Hamburg/dpa. - Umgeben von einer grotesken Ganoven-Combo bestach Film- und Bühnenstar Tukur, bekannt für sein Faible für die Musik der 20er und 30er Jahre, als aalglatter Weiberheld. Ein Höhepunkt: sein heißer Tango in der Bordellszene mit Maria Bill von der Wiener «Burg» als abgetakelter Spelunken-Jenny. Eva Mattes beeindruckte als gerissene Celia Peachum, Redl als ihr zugleich komisch-biederer und böser Gatte Jonathan. Zickenalarm hieß es bei dem gelungenen Eifersuchtsduell zwischen Stefanie Stappenbeck als Polly und Anja Boche als Lucy.

Die Geschichte des smarten Gangsters Mackie Messer ist bis heute ein Renner. Bereits kurz nach der Uraufführung der «Dreigroschenoper» 1928 in Berlin wurden die eingängigsten Songs von Kurt Weill zu Ohrwürmern: «Und der Haifisch, der hat Zähne», das Lied der Seeräuber-Jenny oder die «Ballade vom angenehmen Leben». Bis heute gehört das Ganovenspektakel mit den frechen Songs zu den meistgespielten Stücken an deutschen Theatern.

Eine radikale Neuinterpretationen hat Regisseur und Theaterleiter Waller nicht probiert. Stattdessen setzt er ganz auf seine hervorragenden Darsteller, auf den plüschigen Charme des Theaters und die Rotlichtszenerie davor. «Hier muss man Brecht nicht interpretieren. Die Umgebung mit der Sündigen Meile ist schon die Interpretation, die Welt dieser Oper liegt quasi vor der Tür», hatte Waller gesagt. Herausgekommen ist - nach einem etwas schleppenden Anfang - ein unterhaltsamer Abend im Stil des Volkstheaters, bei dem der sozialkritische Biss allerdings mitunter auf der Strecke bleibt. Doch schon Brecht hatte einst registriert: «Der Charakter dieses Stücks ist zwiespältig, Belehrung und Unterhaltung stehen auf einem Kriegsfuß miteinander.»
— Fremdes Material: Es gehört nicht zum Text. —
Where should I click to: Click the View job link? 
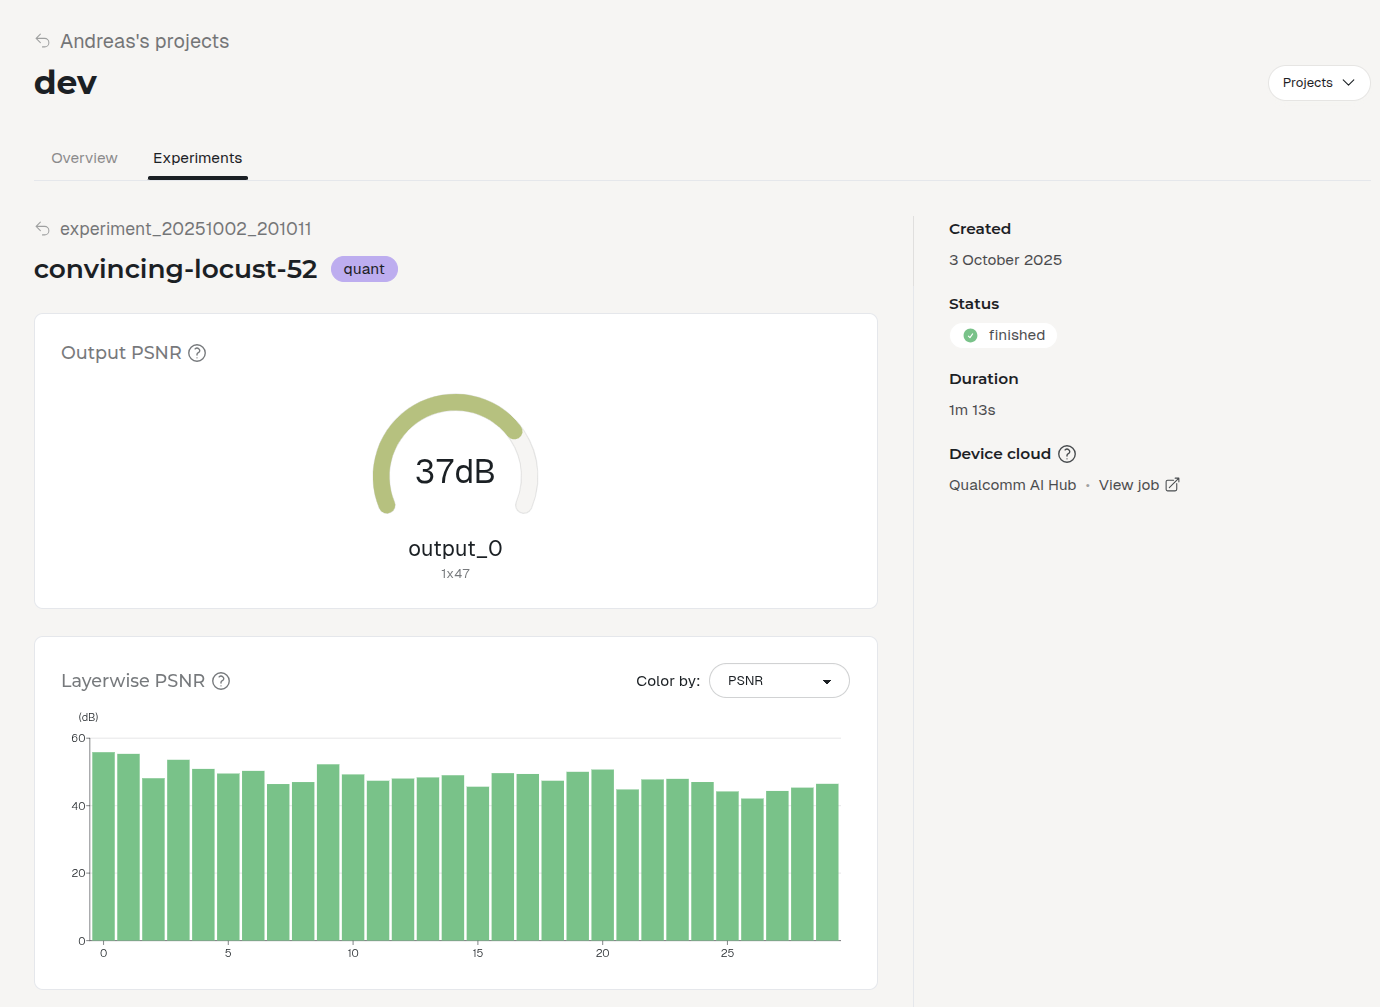(x=1128, y=484)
Am Brecht'schen «Erst kommt das Fressen, dann die Moral» hat sich bis heute nichts geändert. Und äußerst aktuell klingen die Sätze, die Mackie vor dem Galgen spricht: «Wir kleinen bürgerlichen Handwerker (...) werden von den Großunternehmen verschlungen, hinter denen die Banken stehen. Was ist ein Dietrich gegen eine Aktie? Was ist der Einbruch in eine Bank gegen die Gründung einer Bank?» Tukur spricht diese viel zitierten Worte allerdings wie beiläufig, um im anschließenden Song - «man schlage ihnen ihre Fressen mit schweren Eisenhämmern ein» - die bürgerliche Verlogenheit ganz im Sinne Brechts mit umso mehr Wucht in der Musik zu enthüllen.

Nach der Vorlage der Opernparodie «Beggar's Opera» (1728) des Briten John Gay schuf Brecht sein episches Stück mit 20 Musiknummern in drei Akten. Der Bettlerkönig Peachum macht in der Londoner Vorstadt Soho sein Geschäft damit, dass er aus dem Elend Kapital schlägt, indem er gesunde Menschen als Krüppel ausstaffiert und sie für sich betteln lässt. Sein Rivale ist der Bandenchef Mackie Messer. Als der Weiberheld ausgerechnet Peachums Tochter Polly heiratet, beginnt ein Spiel, in dem jeder jeden verrät.